The argument is that great actors made good scripts great. I will take it one step farther. I believe that if all elements of a film are outstanding they can make a mediocre script into a near perfect movie. The best example of this is “Philadelphia.” Ok, Ok, I know I am now in danger of losing one of my three followers (BTW, THANK YOU FOLLOWING MY BLOG. IT DOES MEAN A LOT TO ME.) Philadelphia, which deserves its own blog, is a great movie. It was made in 1993 (yes, it is almost 20 years old) at the height of the AIDS scare when it was still considered “A gay disease” at a time when Homophobia was far too common a belief. The acting is brilliant. Tom Hanks gave the best performance of his career. He also could not have pulled off that role at any other time. He was still considered a comic who acted. Denzel Washington, who was very underrated in the film, had only four really good dramatic roles prior to Philadelphia. They both stared in the film when they could easily disappear into their role and not be thought of as stars. The story arc is great. Supporting actors were truly supporting the story and not trying to show off for better camera time. The supporting cast was like the 1927 Yankees; Jason Robards (incredible in a role that could have become a cliché), Joanne Woodward, Antonio Banderas (before people knew who he was), Mary Steenburgen. All of these elements were perfect, but it is difficult to think of a single memorable line from the movie. There are a lot of great scenes but not great script moments.

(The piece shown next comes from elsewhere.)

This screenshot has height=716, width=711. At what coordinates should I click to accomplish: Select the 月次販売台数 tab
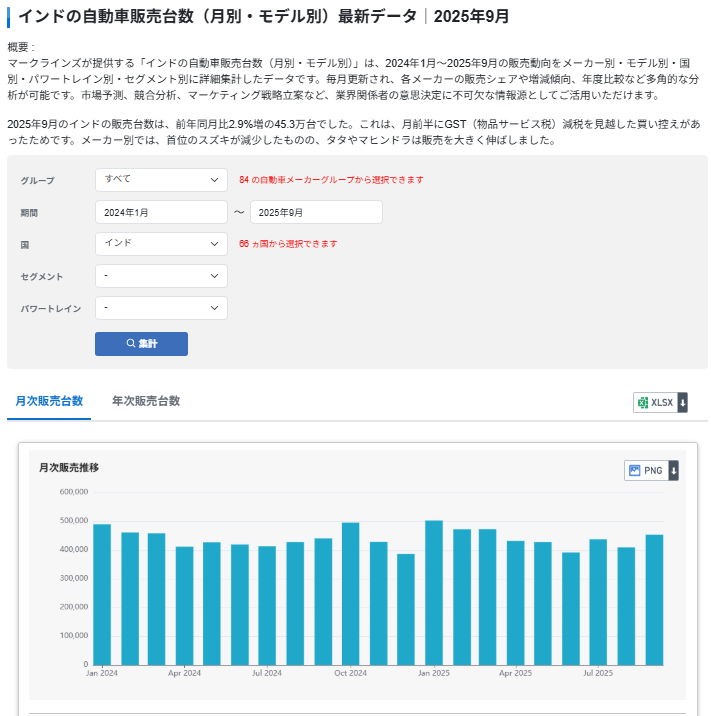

Essentially, a perfect script can take great elements and make them an amazing movie (See Dr. Strangelove). A great script that is inventive and ground breaking can overcome elements that are mediocre and drag a movie into greatness (see Clerks). A mediocre script can generate a great movie ONLY IF all of the other elements Acting, Story, Directing, Soundtrack are perfect (see Philadelphia).

1 comment:

  1. As one of your self-described three followers, I enjoyed this blog entry. In terms of personal taste, while I sometimes enjoy overtly good scripts (i.e., those characterized by particularly witty dialog; the best examples perhaps being Tarantino's films), I generally feel that the best scripts work invisibly. They are not at all weak, but they are also not particularly memorable, either.